In the Kyo Gyo Shin Sho and in other writings, Shinran does indicate a significicant level of social awareness. He is clearly critical of the forces of violence and injustice that prevailed in his society but, in his later years, his eyes turn inwards. We can only be thankful that he had the opportunity to compose the Shozomatsu Wasan, because in these verses, we see the light, the wisdom of Amida Buddha, in stark relief as it reveals to Shinran the truth of mappo, not so much in the external world but ever more in the inner world that is his true heart.

In this verse, Shinran clearly intends to draw his series of wasan to a close by selecting as its basis the concluding verse of Nagarjuna's Twelve Verses of Homage (to Amida Buddha).
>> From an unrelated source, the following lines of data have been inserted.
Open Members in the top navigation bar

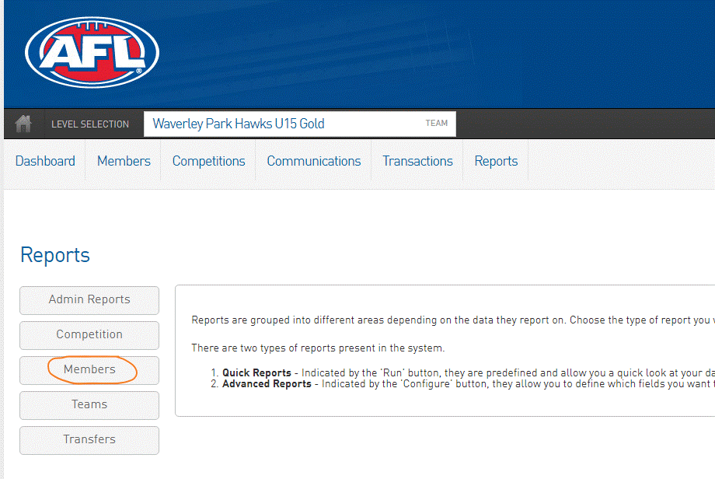(124, 161)
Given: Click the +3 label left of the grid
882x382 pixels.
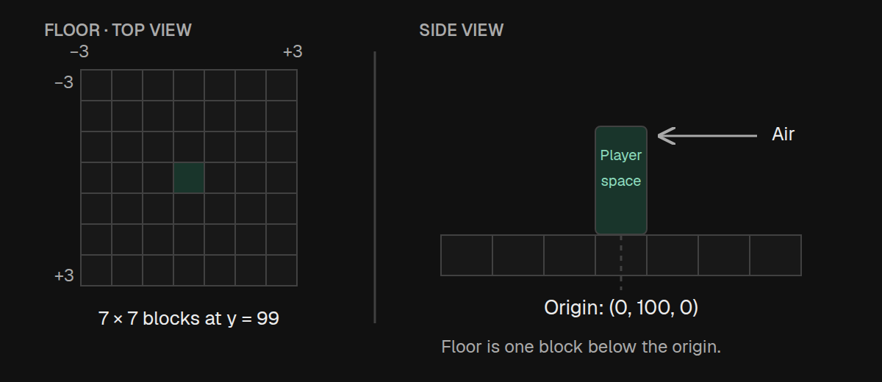Looking at the screenshot, I should point(64,275).
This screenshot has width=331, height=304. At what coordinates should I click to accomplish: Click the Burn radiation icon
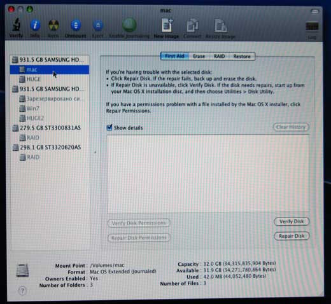pos(53,25)
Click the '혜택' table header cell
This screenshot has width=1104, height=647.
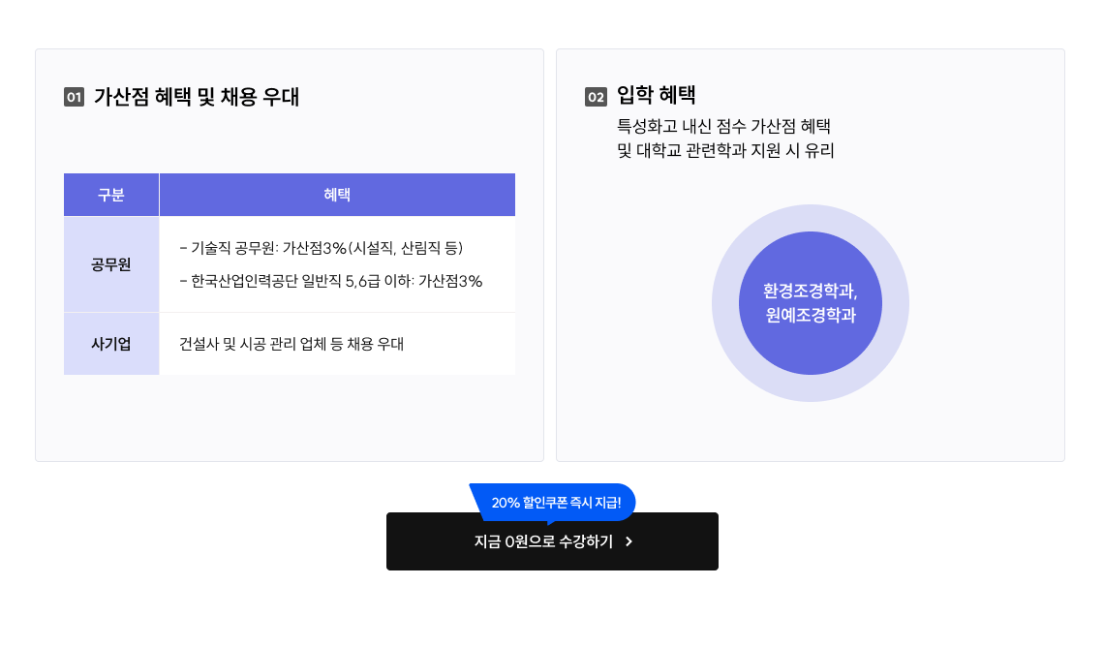337,195
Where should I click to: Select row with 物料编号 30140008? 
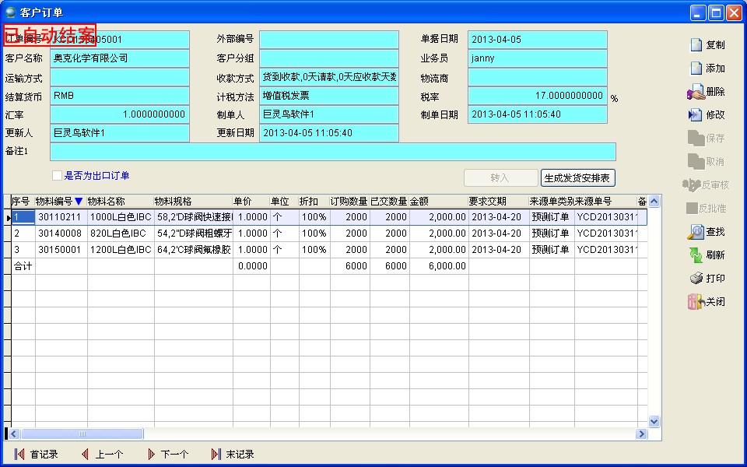[x=61, y=234]
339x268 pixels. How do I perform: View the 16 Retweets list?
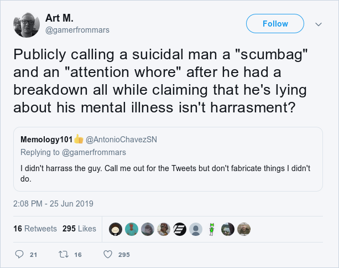tap(35, 229)
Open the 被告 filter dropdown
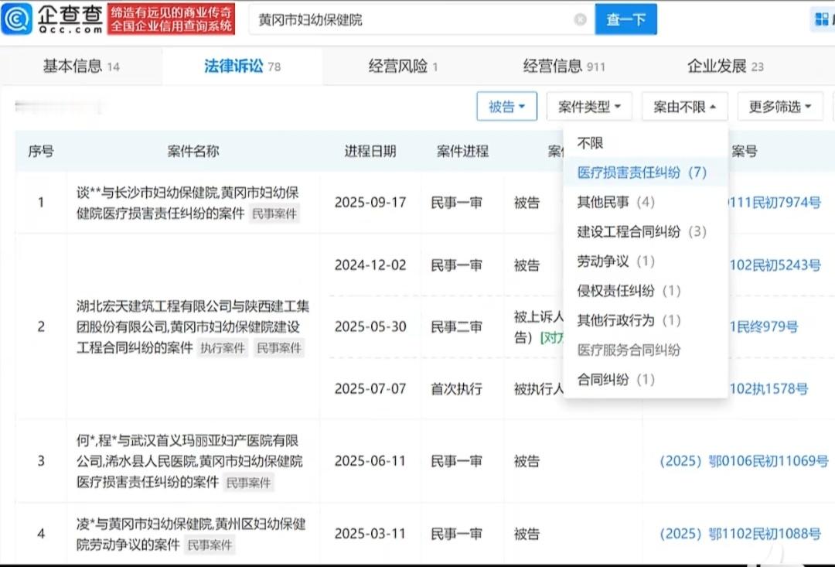835x567 pixels. (x=506, y=107)
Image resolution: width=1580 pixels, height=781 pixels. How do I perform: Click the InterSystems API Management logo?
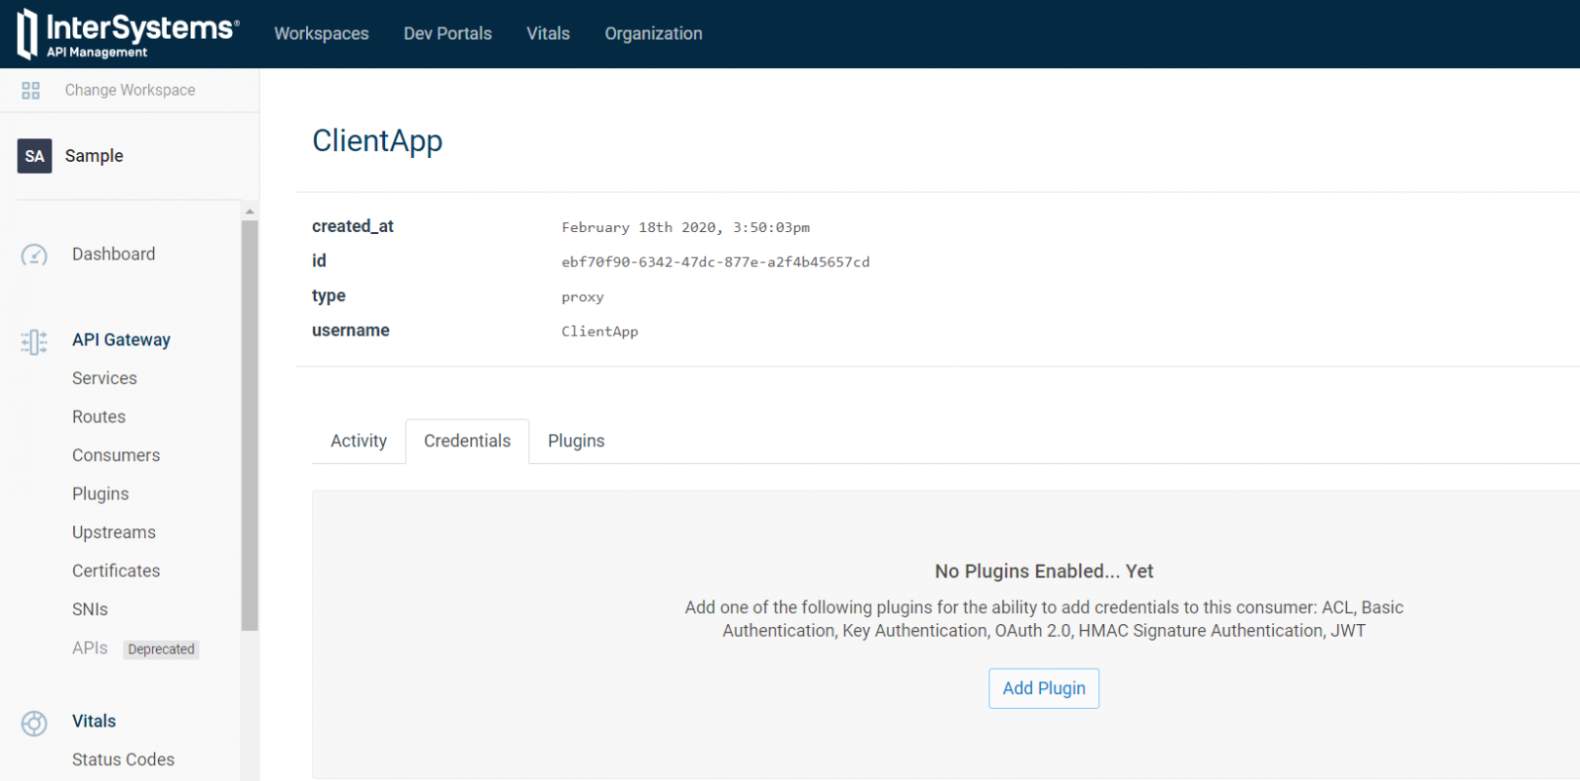coord(127,34)
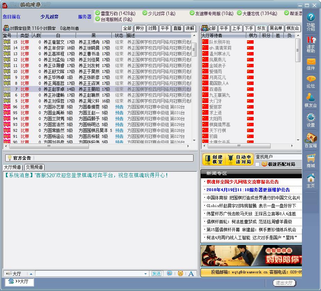Click the 创建棋室 button
This screenshot has height=291, width=321.
coord(213,160)
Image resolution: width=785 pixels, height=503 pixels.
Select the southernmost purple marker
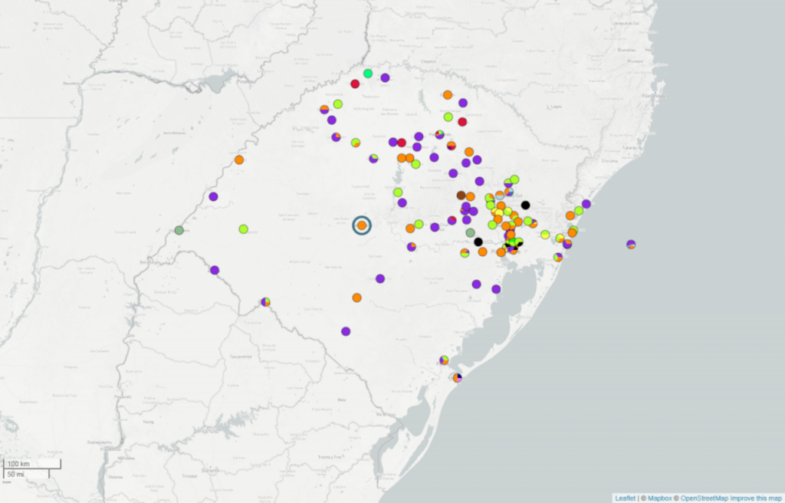click(346, 331)
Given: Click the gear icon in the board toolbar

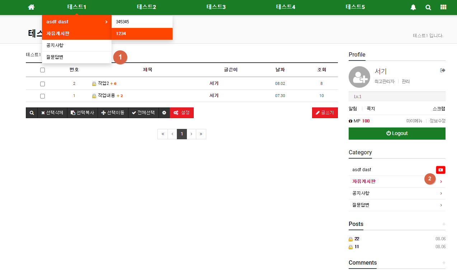Looking at the screenshot, I should pos(164,113).
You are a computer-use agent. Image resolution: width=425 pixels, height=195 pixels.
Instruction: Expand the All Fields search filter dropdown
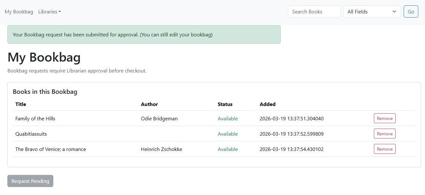pos(372,11)
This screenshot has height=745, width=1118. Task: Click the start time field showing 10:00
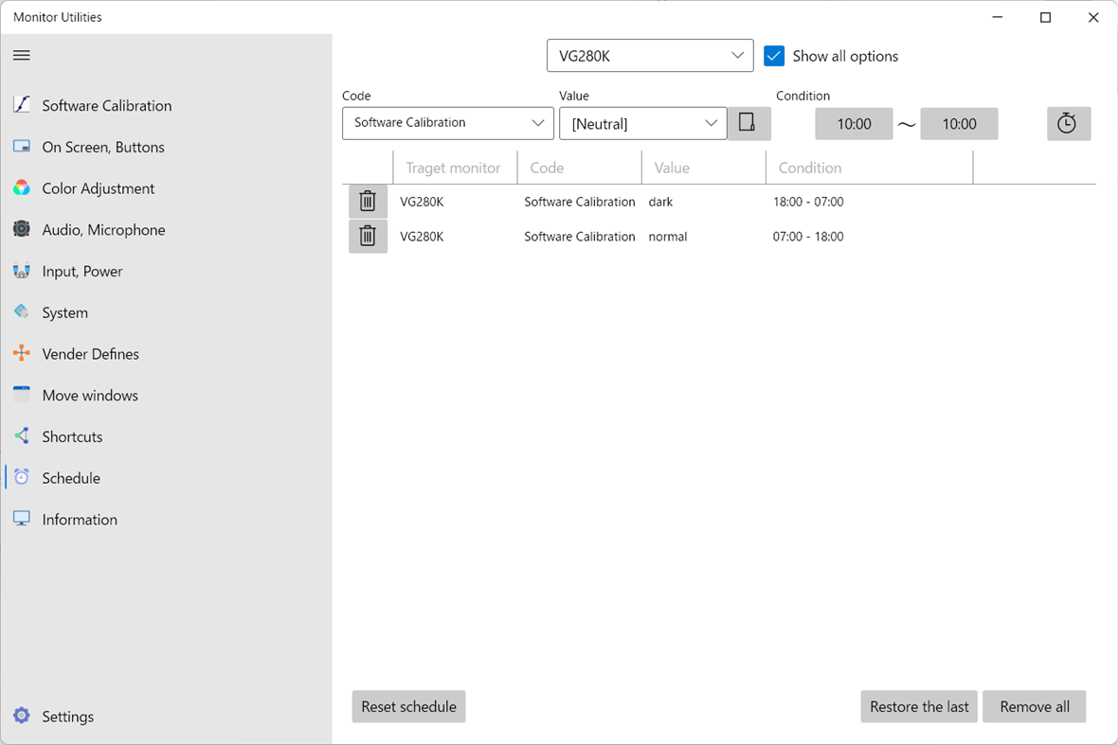point(854,123)
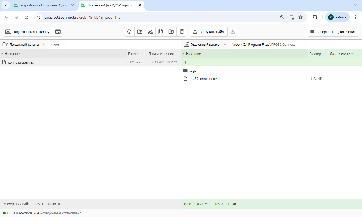Click the Завершить подключение button
Screen dimensions: 362x217
coord(333,32)
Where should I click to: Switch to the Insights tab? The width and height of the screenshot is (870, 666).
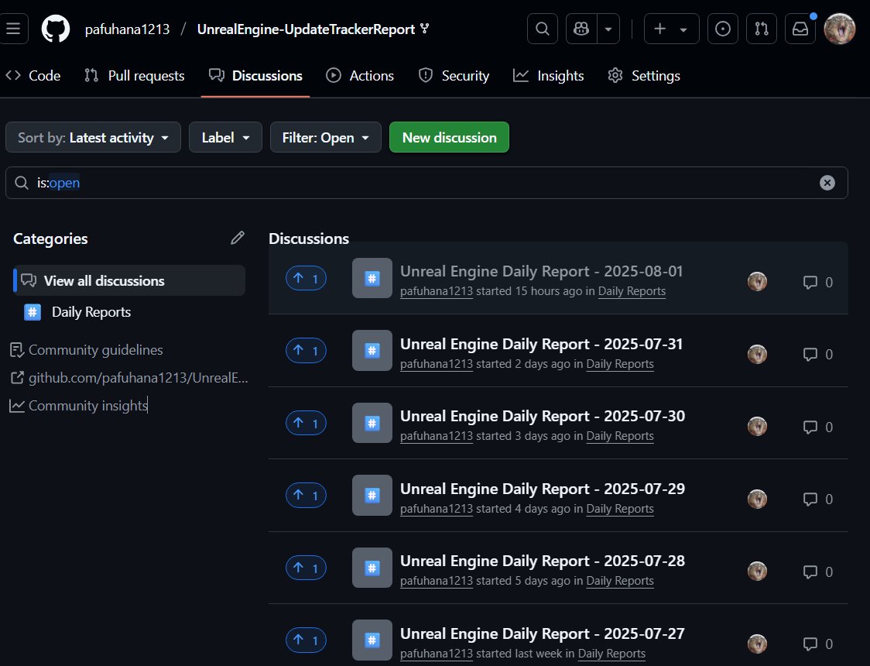(549, 75)
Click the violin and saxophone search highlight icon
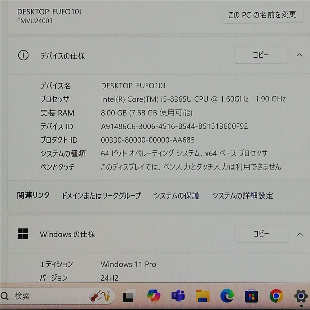Viewport: 310px width, 310px height. coord(100,296)
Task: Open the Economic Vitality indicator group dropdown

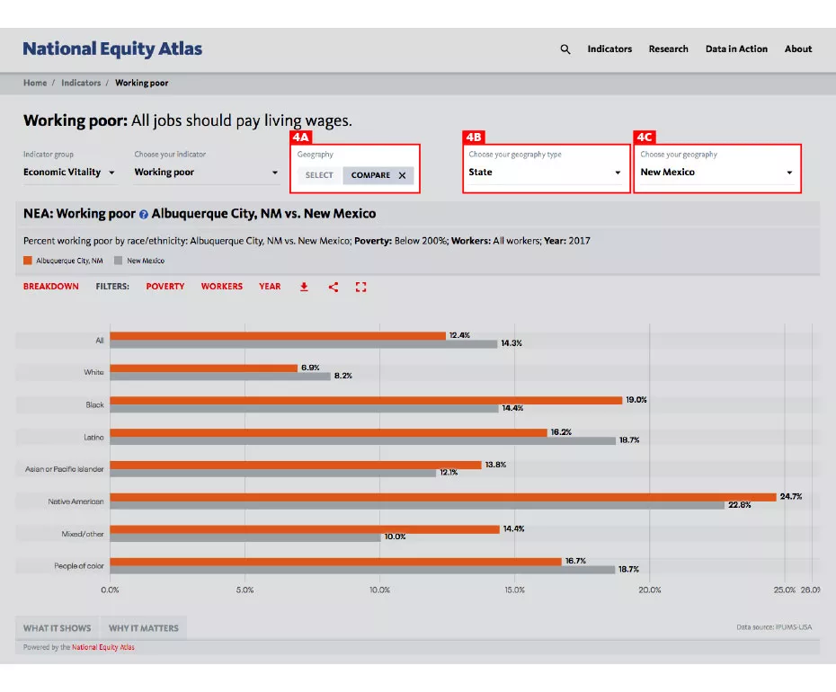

The verse expresses the sentiment that is well-known in the Buddhist community - extending merit to all other beings. The return of merit (eko, Sk. parinama) is, as we have seen, the fundamental principal of the dharma, derived from such concepts as, not-self (Sk. anatman) - in its corollary: the 'inter-connectedness' of all things.

Nagarjuna's form of eko suggests that the virtue of the Name will lead to birth in the Pure Land for those who say it. Shinran has a quite striking and different emphasis. Rather than seeking to turn over any merit that he may have acquired by writing the wasan, Shinran first tells us of his gratitude for the Name. He has received its virtue and seeks to share it with others. Whereas Nagarjuna says ...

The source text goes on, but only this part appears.